Start of Block

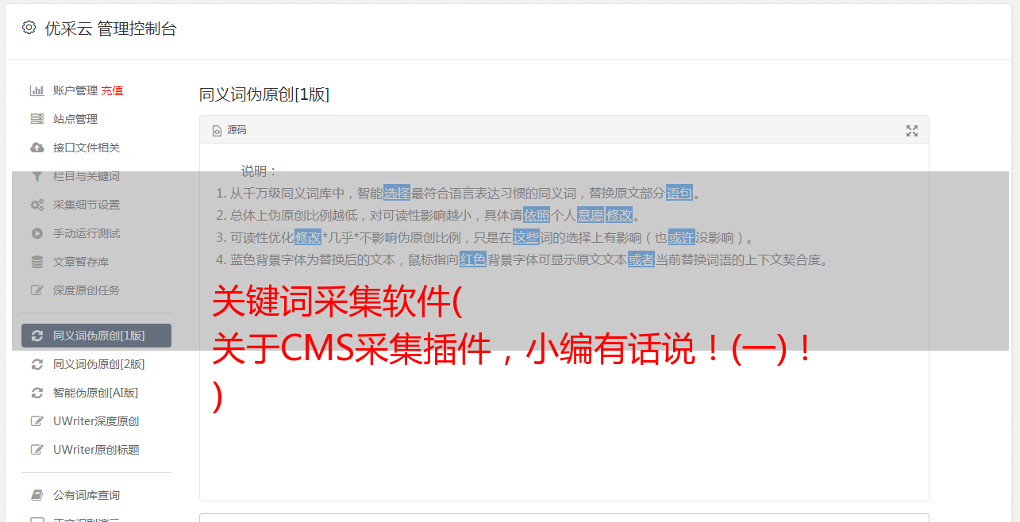Open UWriter原创标题 sidebar item
The image size is (1020, 522).
point(96,450)
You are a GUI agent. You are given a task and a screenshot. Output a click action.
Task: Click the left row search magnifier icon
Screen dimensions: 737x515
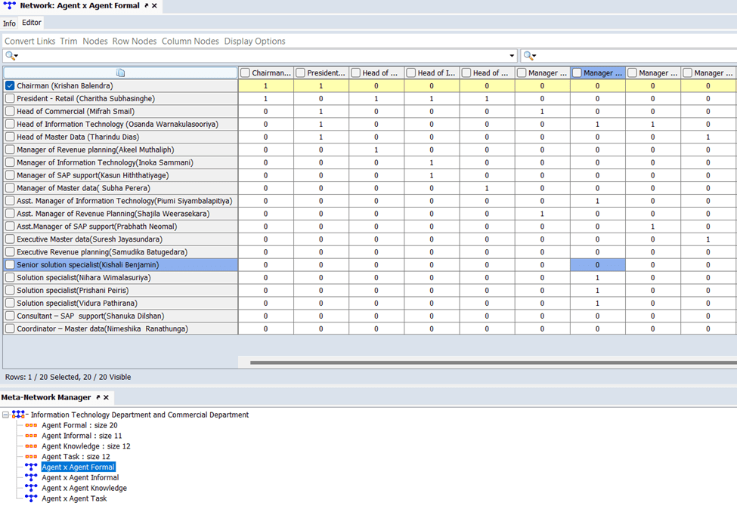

End of Block

- Description of the task -
Skip the pictures and print exactly the lines from the one containing "You are a GUI" through the end of the records above.

- Response to the exercise -
You are a GUI agent. You are given a task and a screenshot. Output a click action.
Task: Click the left row search magnifier icon
Screen dimensions: 737x515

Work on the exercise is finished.